Today, all the projects that intend to promote the Patria Grande can only deepen and in the best case, expand the scale of the semi-colonial model to favor the accumulation and concentration of capital and thus try to gain competitiveness for national capital. But we know what this means: more exploitation. On the other hand, consolidating permanent structures capable of driving a unified market would imply the prior subjugation of some bourgeois factions to others... a fight in which it is difficult to think that major imperialist rivals would not attempt to break in to defend their own global interests.
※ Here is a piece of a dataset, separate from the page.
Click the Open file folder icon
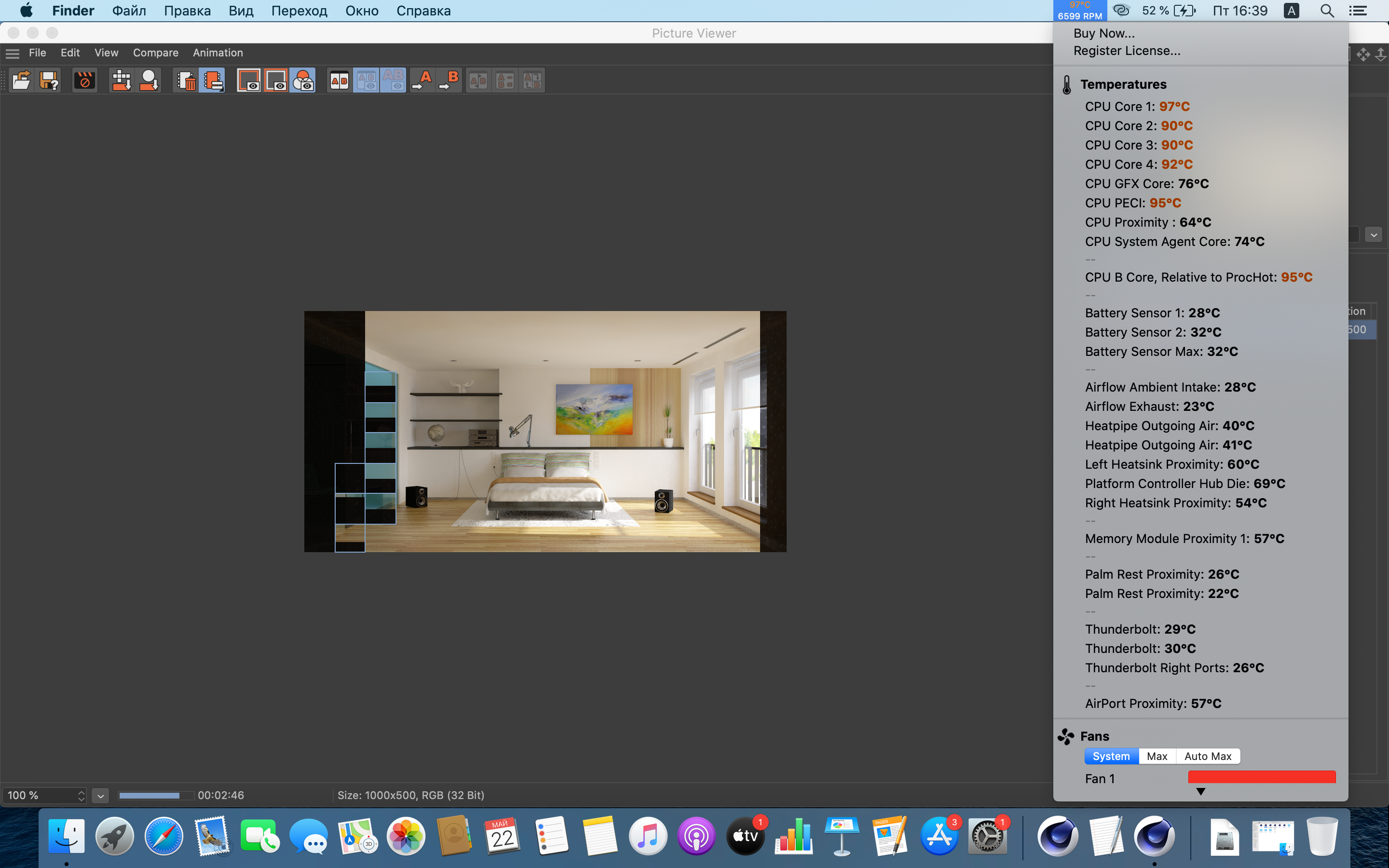Screen dimensions: 1389x868 tap(21, 81)
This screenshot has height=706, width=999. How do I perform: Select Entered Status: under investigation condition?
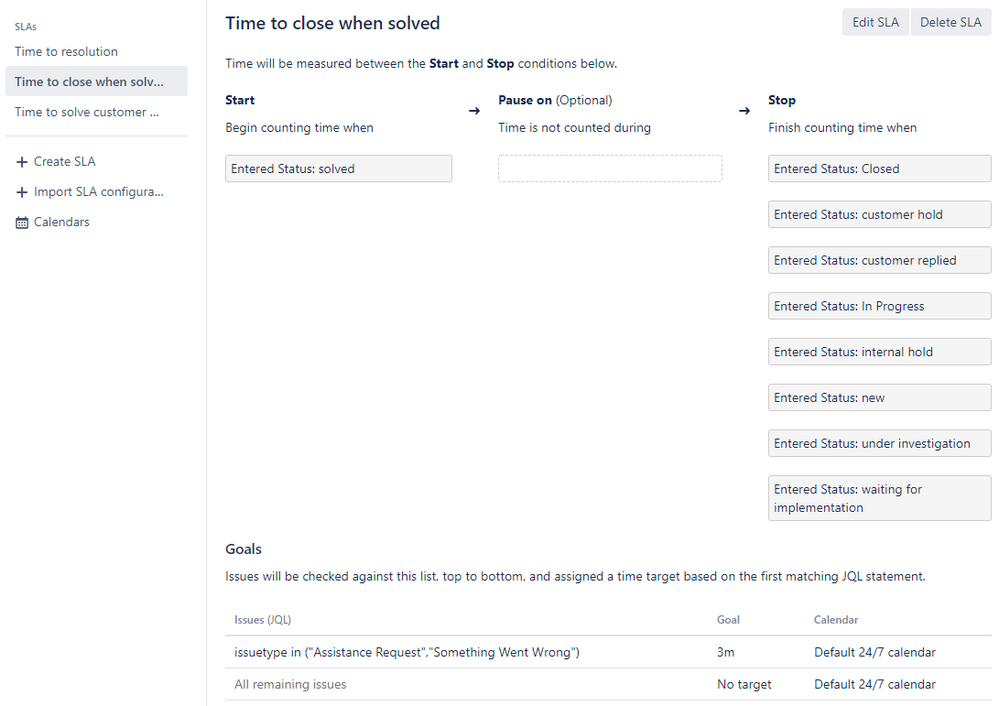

For just as Lenin said in 1915 that the United States of Europe is either impossible or reactionary under capitalism, the Patria Grande is the same in the Americas today. Either freedom of movement and continental unity are born of the negation of capitalism - and is therefore utopian, impossible, under the present system - or it is born of a string of battles within the various ruling classes of each country and wars between countries. In that case, it would manifest even more violently the reactionary, anti-historical character of the system by taking hundreds of thousands of people with it and destroying a good part of the productive capacities.
Workers have nothing to gain from any fatherland, big or small, in the Americas or anywhere else. The word "fatherland" today only means imposing sacrifices for the sake of accumulation. Tomorrow they will impose wars on us. Workers have instead a world to win: no exploitation, no wars, no scarcity.